The growing political movement to address the issue of slavery stiffened the resolve of southern slaveholders to defend themselves and their society at all costs. Prohibiting slavery’s expansion, they argued, ran counter to basic American property rights. As abolitionists fanned the flames of antislavery sentiment, southerners solidified their defense of their enormous investment in human chattel. Across the country, people of all political stripes worried that the nation’s arguments would cause irreparable rifts in the country ( [link] ).

A cartoon titled “The Hurly-Burly Pot” depicts William Lloyd Garrison, David Wilmot, Horace Greeley, and John C. Calhoun standing over a large cauldron in fool’s caps. Into the cauldron, they place sacks labeled “Free Soil,” “Abolition,” and “Fourierism.” The cauldron already contains sacks labeled “Treason,” “Anti-Rent,” and “Blue Laws.” Wilmot says “Bubble, bubble, toil and trouble! / Boil, Free Soil, / The Union spoil; / Come grief and moan, / Peace be none. / Til we divided be!” Garrison says “Bubble, bubble, toil and trouble / Abolition / Our condition / Shall be altered by / Niggars strong as goats / Cut your master’s throats / Abolition boil! / We divide the spoil.” Greeley says “Bubble, buble [sic], toil and trouble! / Fourierism / War and schism / Till disunion come!” In the background, John Calhoun says, “For success to the whole mixture, we invoke our great patron Saint Benedict Arnold.” Benedict Arnold rises from the flames beneath the pot, saying “Well done, good and faithful servants!”
In this 1850 political cartoon, the artist takes aim at abolitionists, the Free-Soil Party, Southern states’ rights activists, and others he believes risk the health of the Union.

As these different factions were agitating for the settlement of Kansas and Nebraska, leaders of the Democratic Party in 1853 and 1854 sought to bind their party together in the aftermath of intraparty fights over the distribution of patronage jobs. Illinois Democratic senator Stephen Douglas believed he had found a solution—the Kansas-Nebraska bill —that would promote party unity and also satisfy his colleagues from the South, who detested the Missouri Compromise line. In January 1854, Douglas introduced the bill ( [link] ). The act created two territories: Kansas, directly west of Missouri; and Nebraska, west of Iowa. The act also applied the principle of popular sovereignty, dictating that the people of these territories would decide for themselves whether to adopt slavery. In a concession crucial to many southerners, the proposed bill would also repeal the 36° 30' line from the Missouri Compromise. Douglas hoped his bill would increase his political capital and provide a step forward on his quest for the presidency. Douglas also wanted the territory organized in hopes of placing the eastern terminus of a transcontinental railroad in Chicago, rather than St.
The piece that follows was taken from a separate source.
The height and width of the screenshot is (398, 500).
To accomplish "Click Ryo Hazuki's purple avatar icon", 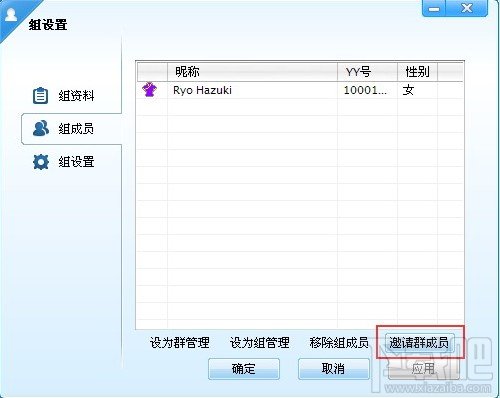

Louis or New Orleans.

A historic map shows the territories of Kansas and Nebraska in 1855, as well as proposed routes of the transcontinental railroad.
This 1855 map shows the new territories of Kansas and Nebraska, complete with proposed routes of the transcontinental railroad.

After heated debates, Congress narrowly passed the Kansas-Nebraska Act. (In the House of Representatives, the bill passed by a mere three votes: 113 to 110.) This move had major political consequences. The Democrats divided along sectional lines as a result of the bill, and the Whig party, in decline in the early 1850s, found its political power slipping further. Most important, the Kansas-Nebraska Act gave rise to the Republican Party    , a new political party that attracted northern Whigs, Democrats who shunned the Kansas-Nebraska Act, members of the Free-Soil Party, and assorted abolitionists. Indeed, with the formation of the Republican Party, the Free-Soil Party ceased to exist.